For the listing that follows, give again exactly the lines from the one with "Identify the click" to the one with "Атласные трусики азиатки (225, 1624)", including both.

== == ==

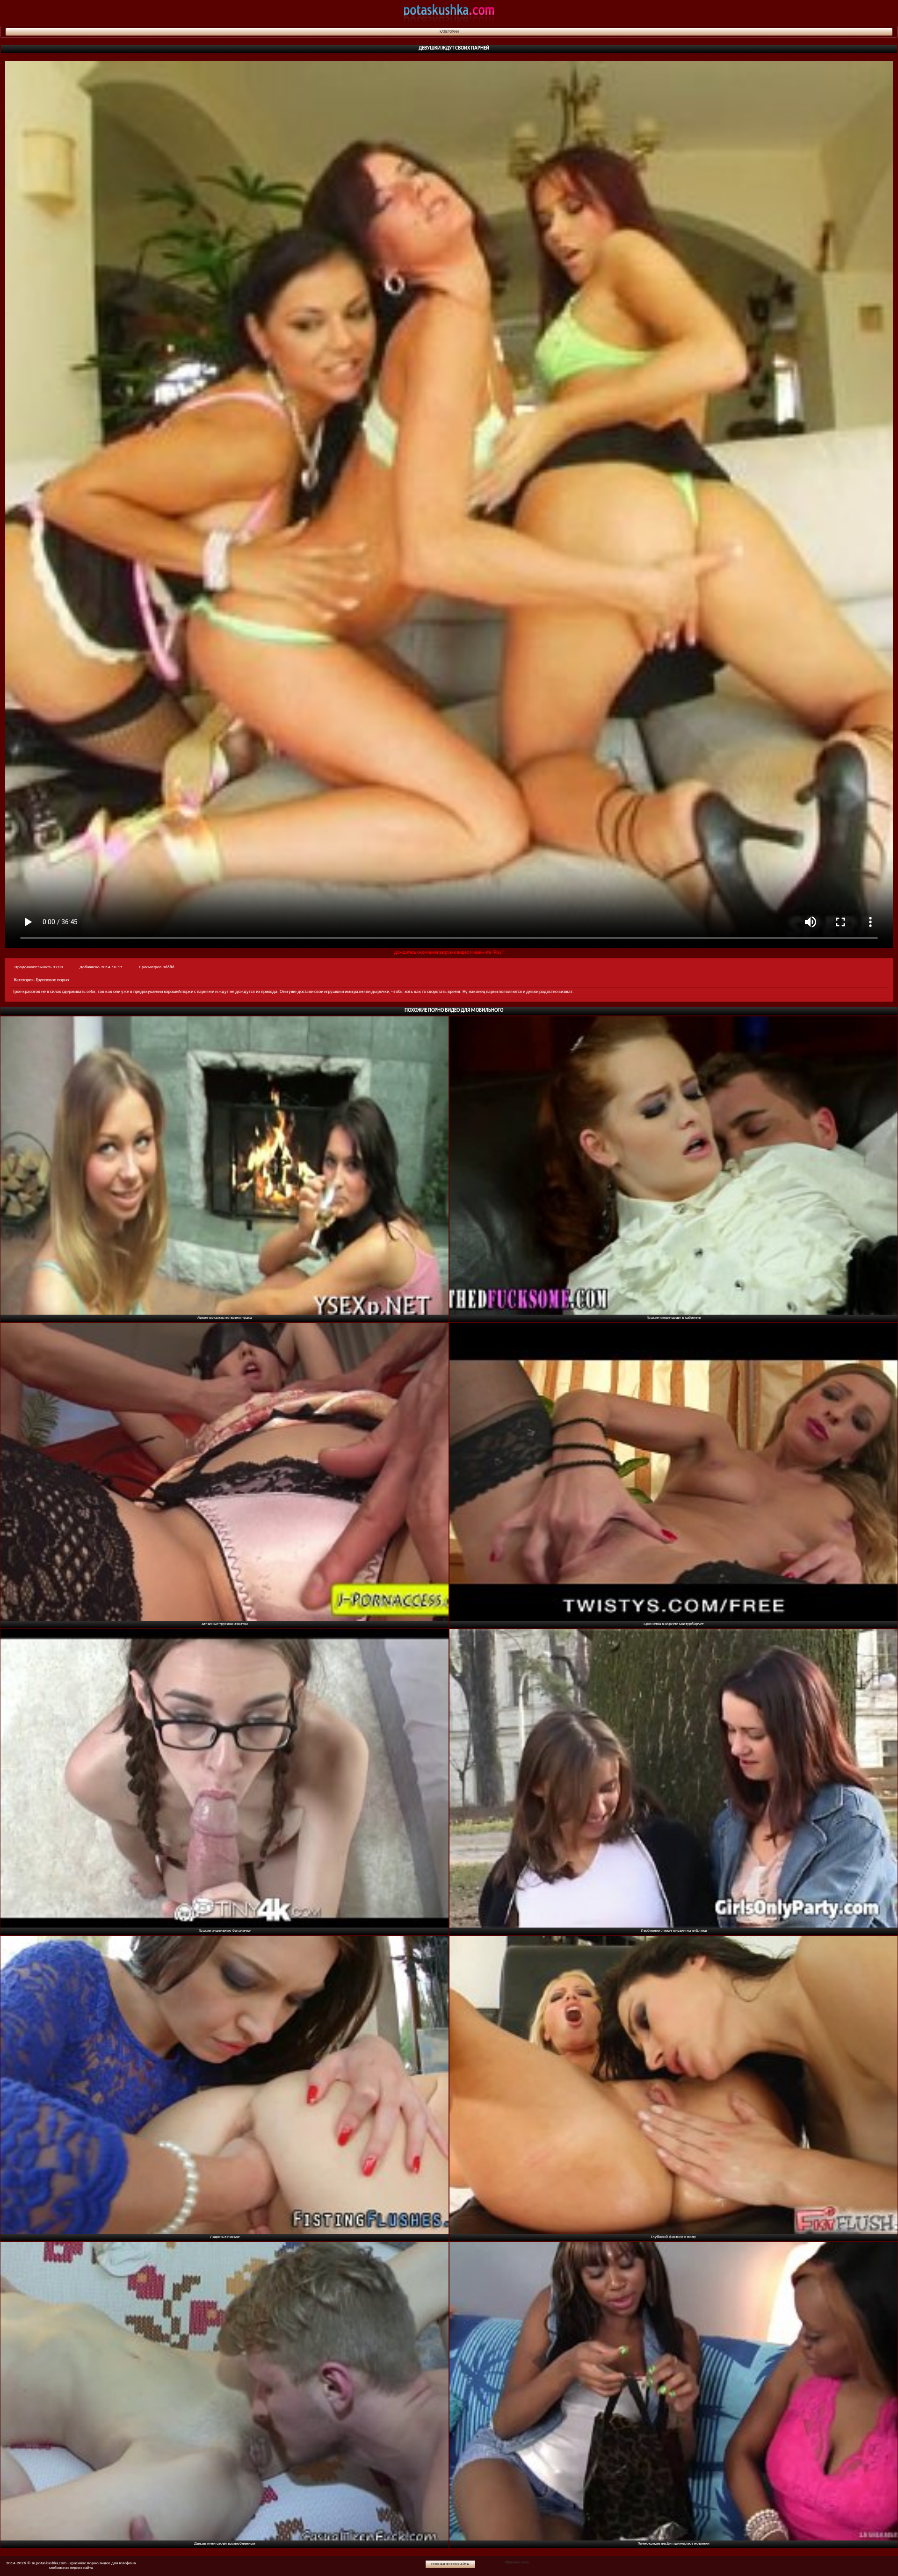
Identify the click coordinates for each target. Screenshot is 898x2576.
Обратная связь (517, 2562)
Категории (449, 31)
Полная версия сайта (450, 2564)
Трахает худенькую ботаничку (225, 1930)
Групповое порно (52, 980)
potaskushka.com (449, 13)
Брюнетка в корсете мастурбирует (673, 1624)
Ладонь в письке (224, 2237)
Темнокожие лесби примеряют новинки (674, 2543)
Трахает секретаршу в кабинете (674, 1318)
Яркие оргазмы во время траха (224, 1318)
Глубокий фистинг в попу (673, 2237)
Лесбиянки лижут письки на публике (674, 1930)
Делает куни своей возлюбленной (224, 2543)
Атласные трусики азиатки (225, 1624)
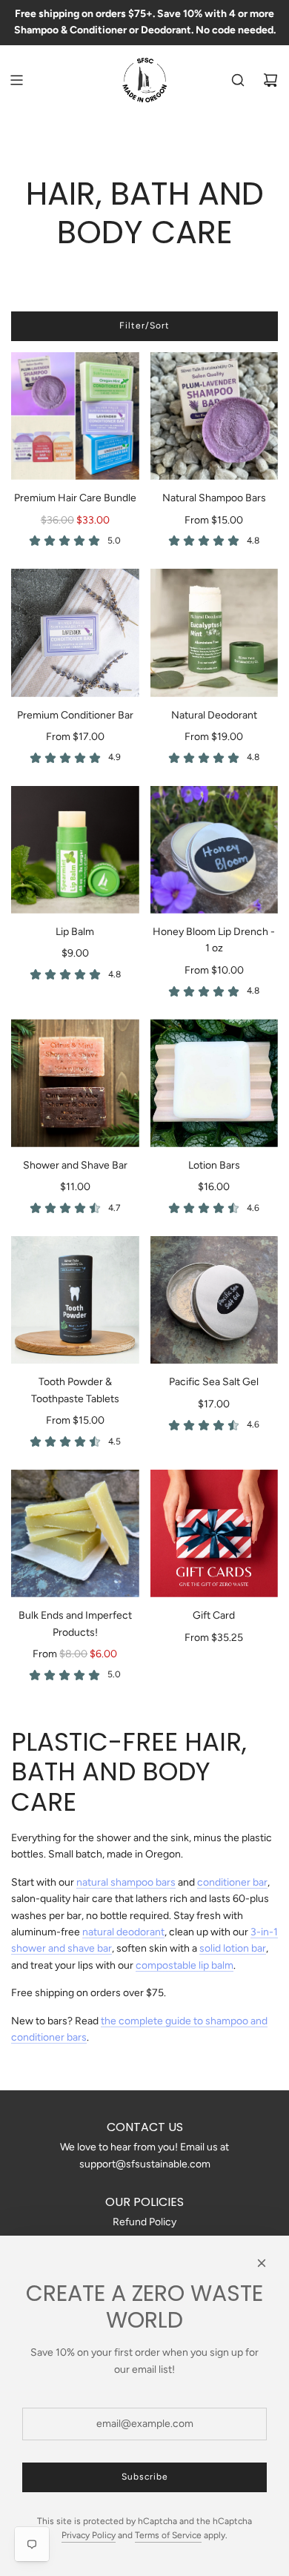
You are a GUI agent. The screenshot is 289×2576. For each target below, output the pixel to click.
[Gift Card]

== == ==

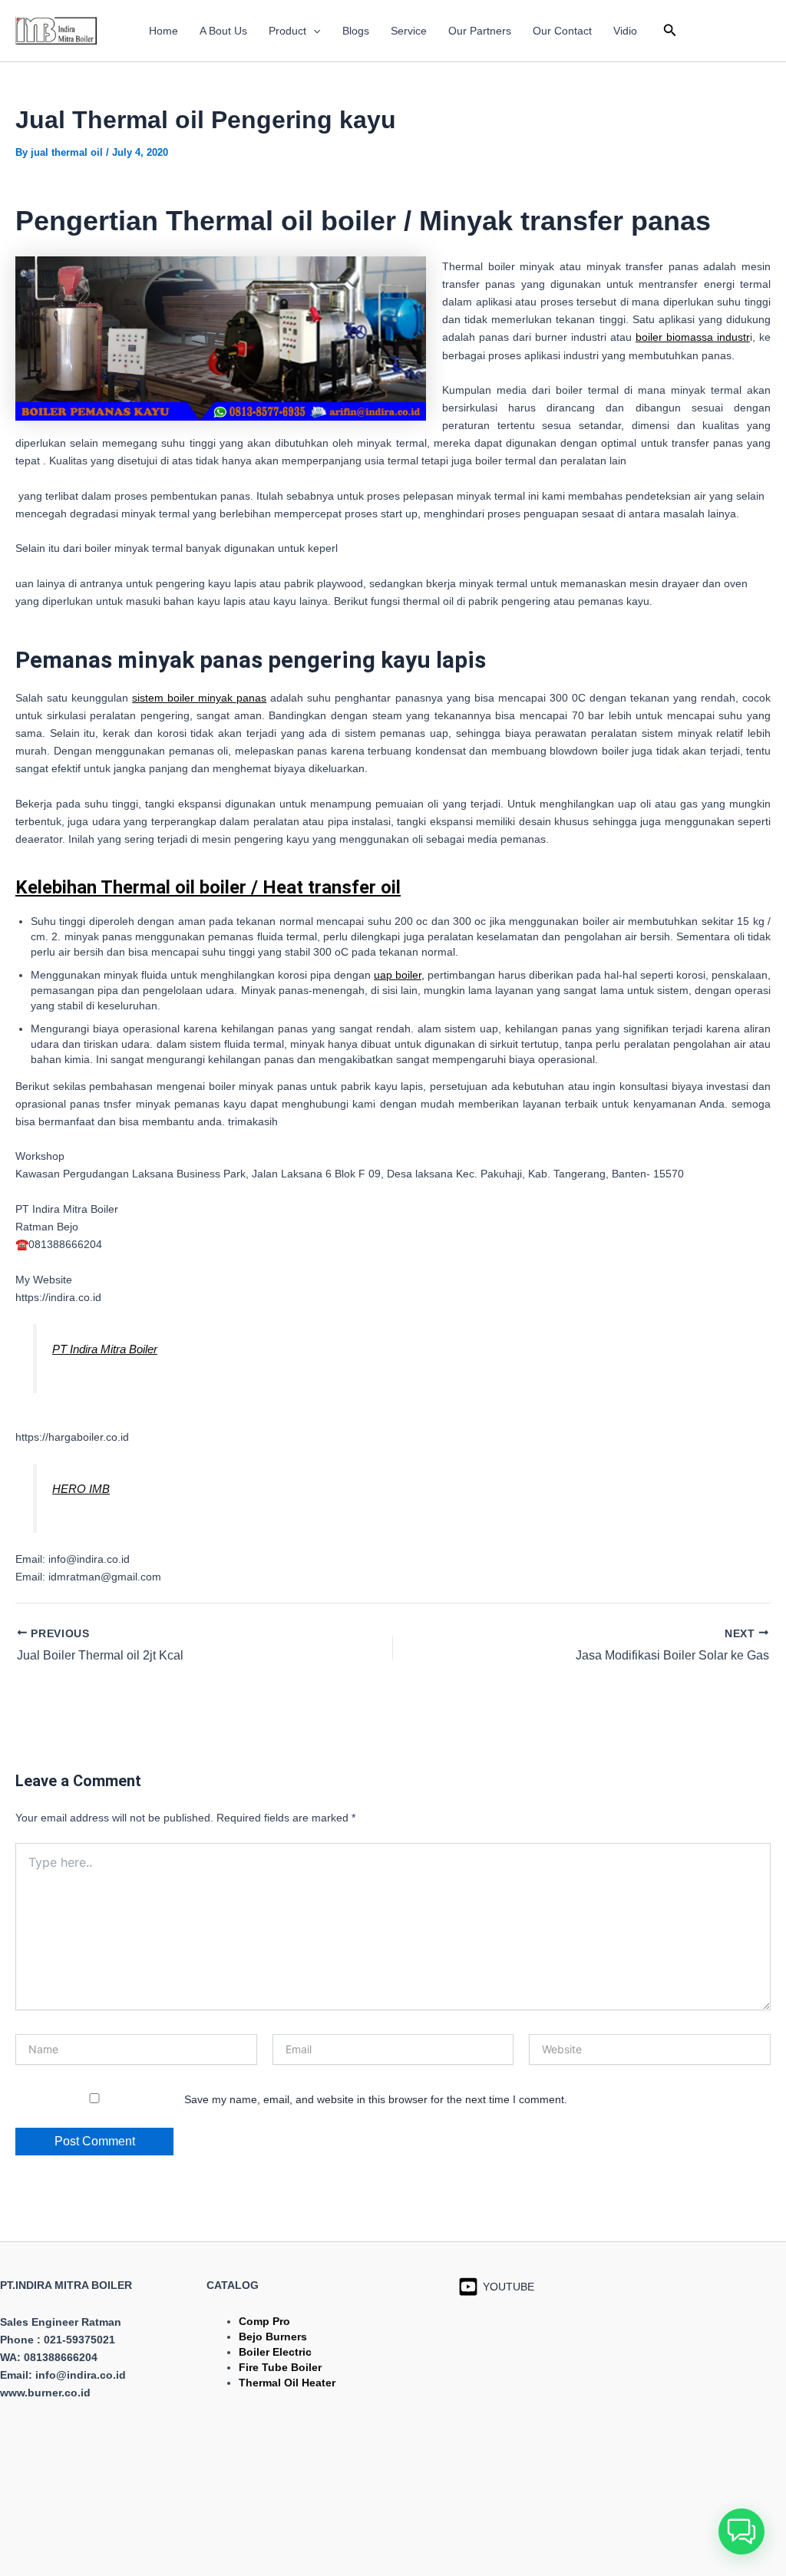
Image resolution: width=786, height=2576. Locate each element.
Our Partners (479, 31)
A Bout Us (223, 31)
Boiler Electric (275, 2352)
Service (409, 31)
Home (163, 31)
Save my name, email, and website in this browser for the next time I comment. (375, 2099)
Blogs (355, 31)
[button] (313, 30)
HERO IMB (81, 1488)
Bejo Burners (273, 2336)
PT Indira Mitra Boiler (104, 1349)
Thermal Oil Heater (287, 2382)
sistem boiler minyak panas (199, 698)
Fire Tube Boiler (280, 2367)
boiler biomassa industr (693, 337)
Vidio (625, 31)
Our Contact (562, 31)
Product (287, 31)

== == ==

> _EXERCISE ANSWER_
Identify the click coordinates for each target. Screenshot is 898x2576.
Обратная связь (517, 2562)
Категории (449, 31)
Полная версия сайта (450, 2564)
Трахает худенькую ботаничку (225, 1930)
Групповое порно (52, 980)
potaskushka.com (449, 13)
Брюнетка в корсете мастурбирует (673, 1624)
Ладонь в письке (224, 2237)
Темнокожие лесби примеряют новинки (674, 2543)
Трахает секретаршу в кабинете (674, 1318)
Яркие оргазмы во время траха (224, 1318)
Глубокий фистинг в попу (673, 2237)
Лесбиянки лижут письки на публике (674, 1930)
Делает куни своей возлюбленной (224, 2543)
Атласные трусики азиатки (225, 1624)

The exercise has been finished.